Leave every picture out, and give again exactly the lines from the one containing "Viewport: 1177px width, 518px height." through the end of the listing.

● ● ● ● ● ● ●

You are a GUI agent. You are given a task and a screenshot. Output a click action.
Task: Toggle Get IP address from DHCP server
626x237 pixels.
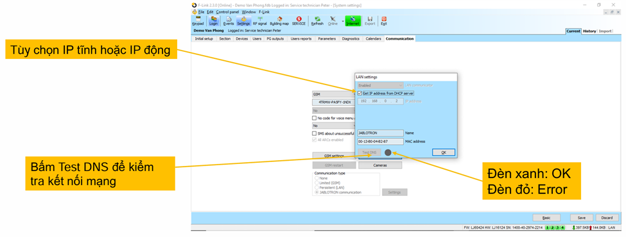[360, 94]
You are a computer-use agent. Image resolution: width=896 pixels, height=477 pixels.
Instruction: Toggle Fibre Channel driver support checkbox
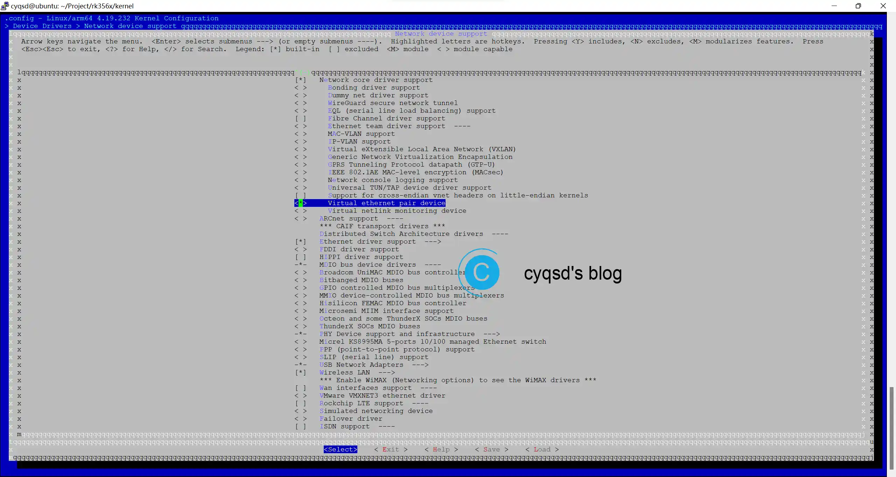pyautogui.click(x=300, y=118)
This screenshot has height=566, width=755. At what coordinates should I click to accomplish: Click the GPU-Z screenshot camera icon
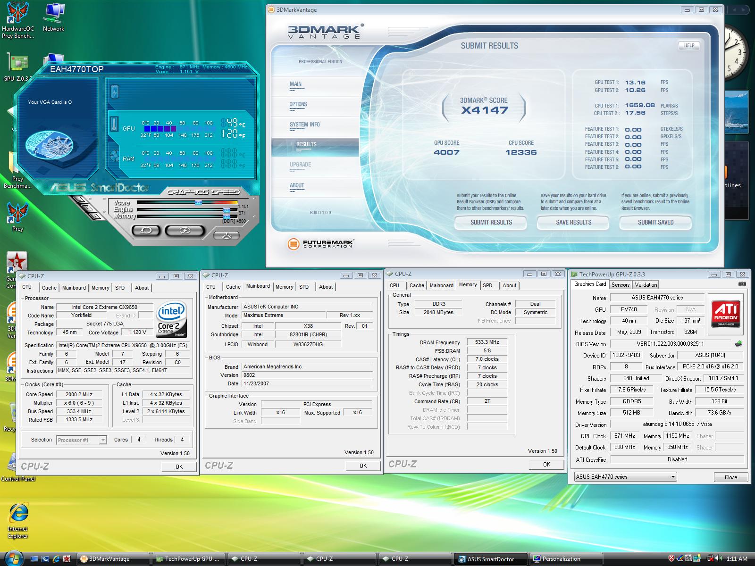pos(742,284)
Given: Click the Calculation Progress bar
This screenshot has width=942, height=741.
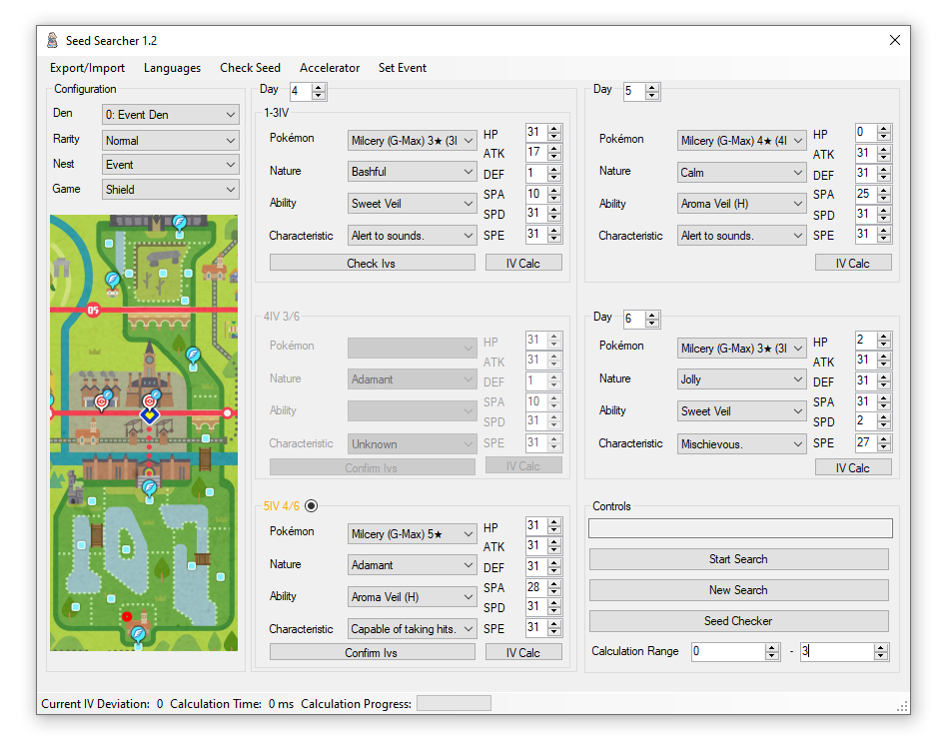Looking at the screenshot, I should pyautogui.click(x=454, y=704).
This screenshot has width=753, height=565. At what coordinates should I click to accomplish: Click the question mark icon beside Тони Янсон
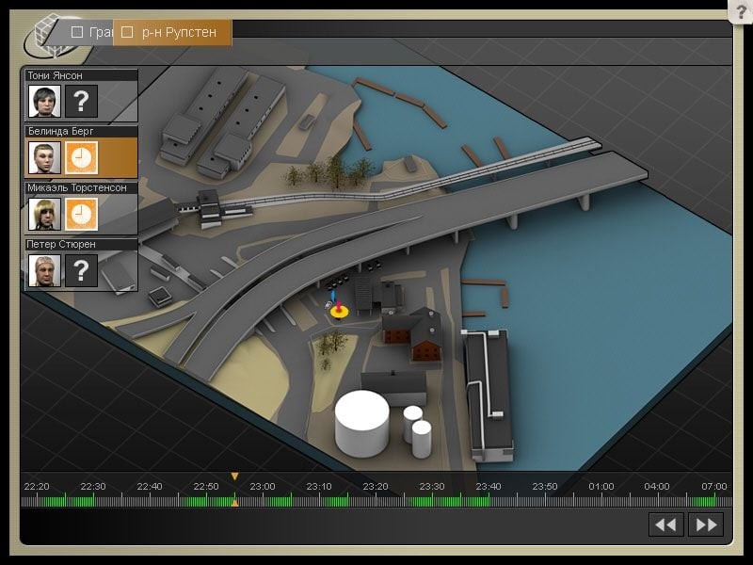coord(81,101)
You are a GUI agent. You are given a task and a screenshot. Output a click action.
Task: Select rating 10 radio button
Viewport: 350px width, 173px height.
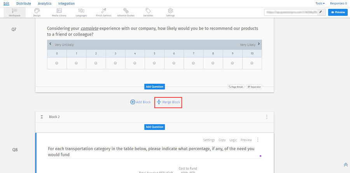point(252,63)
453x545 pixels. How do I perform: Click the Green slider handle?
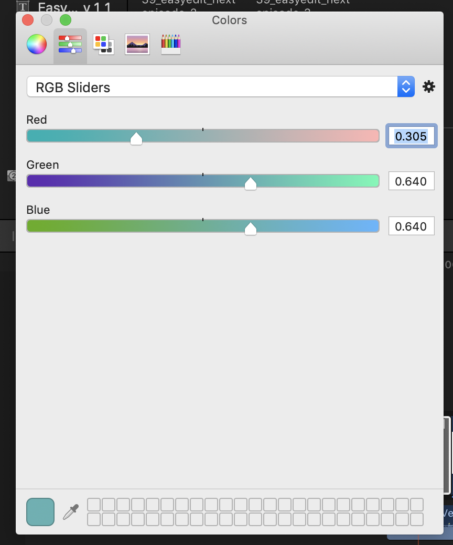[x=251, y=183]
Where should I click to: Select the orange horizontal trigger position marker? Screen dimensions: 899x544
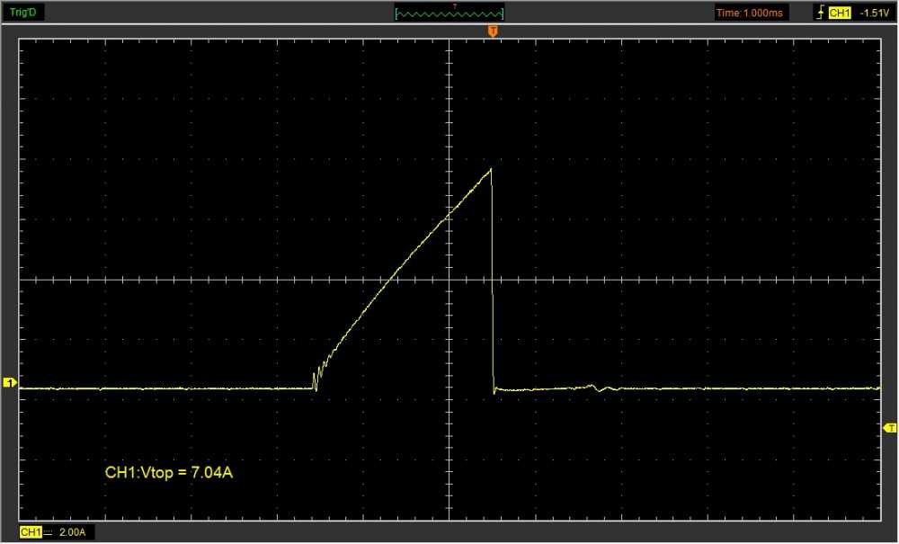(x=492, y=31)
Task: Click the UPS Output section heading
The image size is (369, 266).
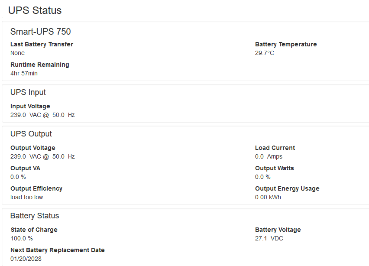Action: click(x=31, y=134)
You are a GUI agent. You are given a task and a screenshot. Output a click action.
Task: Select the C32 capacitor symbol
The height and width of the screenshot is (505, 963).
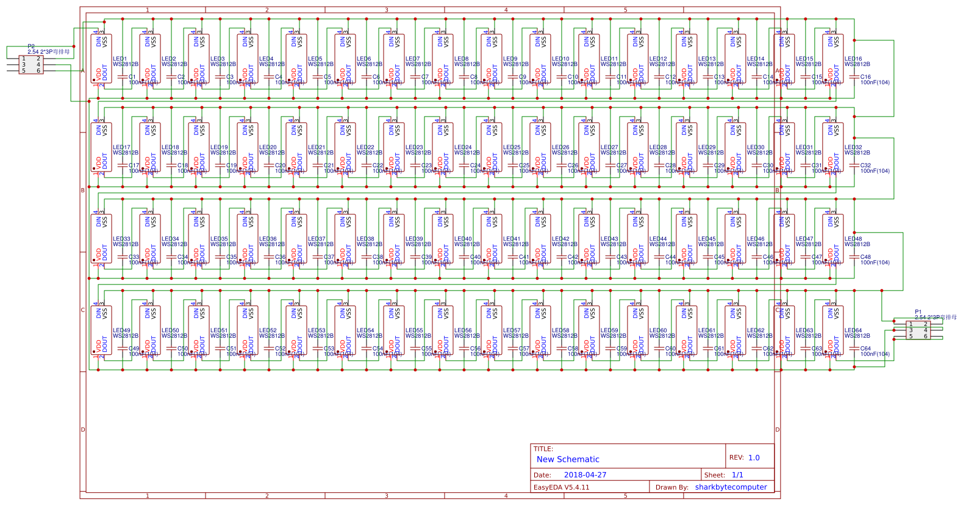[x=854, y=165]
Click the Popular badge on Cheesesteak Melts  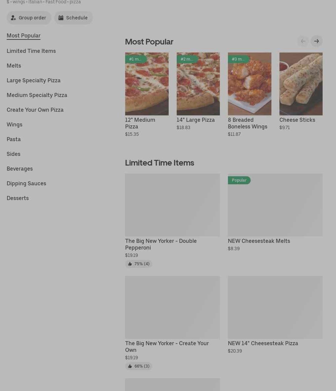(239, 180)
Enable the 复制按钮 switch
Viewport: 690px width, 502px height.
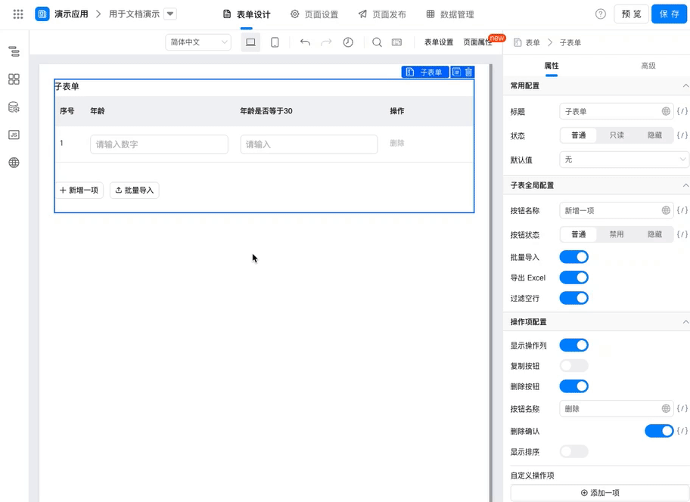[x=573, y=366]
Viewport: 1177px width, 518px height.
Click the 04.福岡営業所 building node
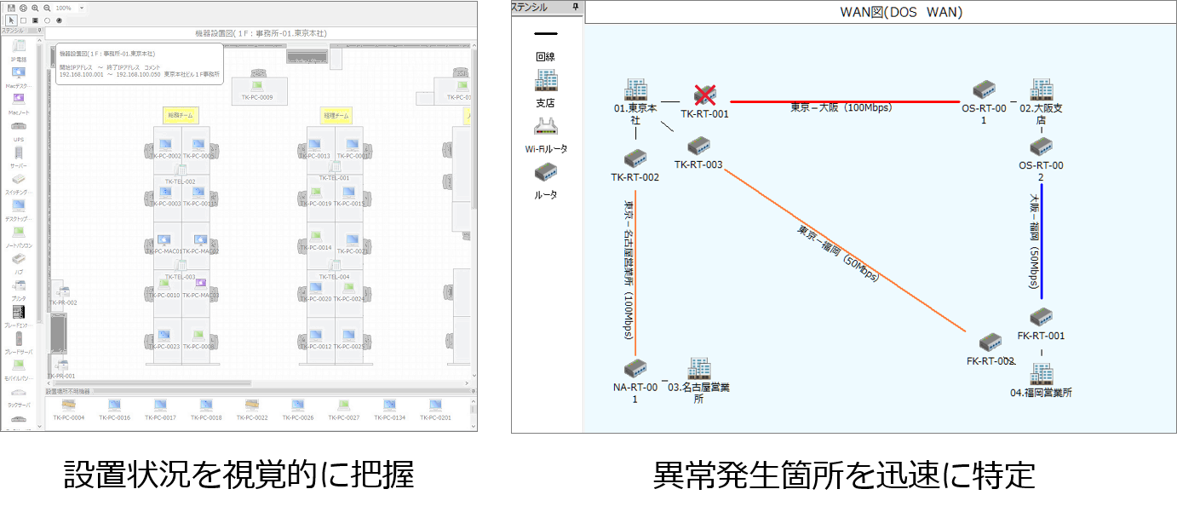(x=1041, y=373)
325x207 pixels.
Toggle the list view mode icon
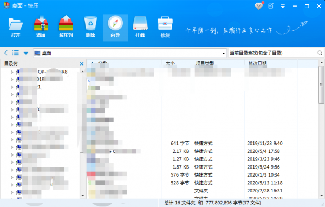(15, 53)
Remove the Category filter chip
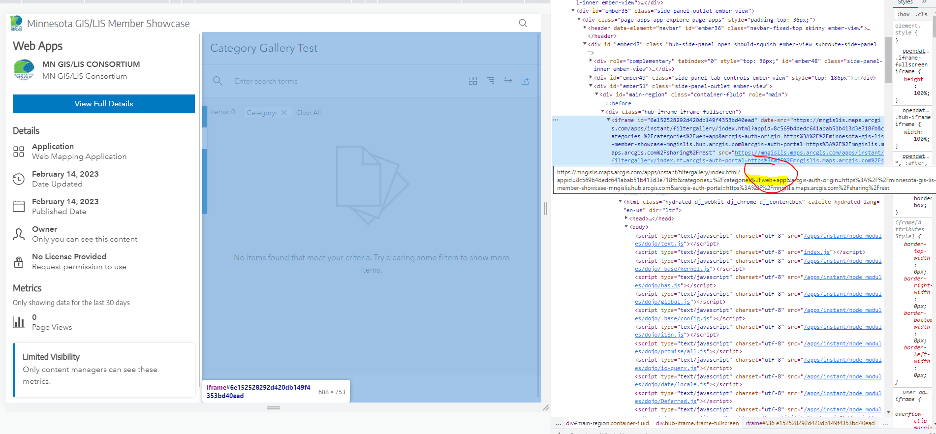 click(284, 113)
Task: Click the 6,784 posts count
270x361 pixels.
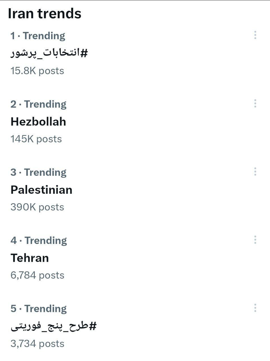Action: click(37, 275)
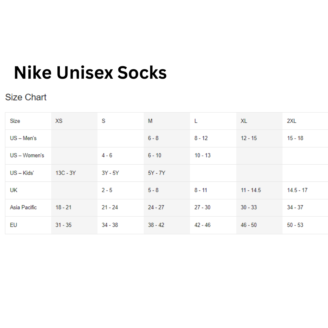
Task: Select the "50 - 53" EU size cell
Action: pos(295,225)
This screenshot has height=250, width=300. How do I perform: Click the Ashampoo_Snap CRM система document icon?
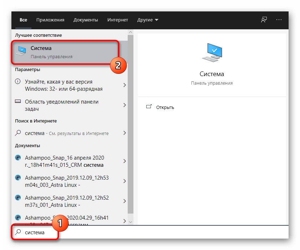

● ● ● ● ● ● ●

Output for this exercise:
Viewport: 1177px width, 518px height.
Click the 04.福岡営業所 building node
(x=1041, y=373)
325x207 pixels.
Toggle the list view mode icon
(15, 53)
Remove the Category filter chip
 click(284, 113)
Task: Click the 6,784 posts count
270x361 pixels.
Action: click(37, 275)
Task: Select the "50 - 53" EU size cell
Action: pos(295,225)
This screenshot has height=250, width=300. How do I perform: Click the Ashampoo_Snap CRM система document icon?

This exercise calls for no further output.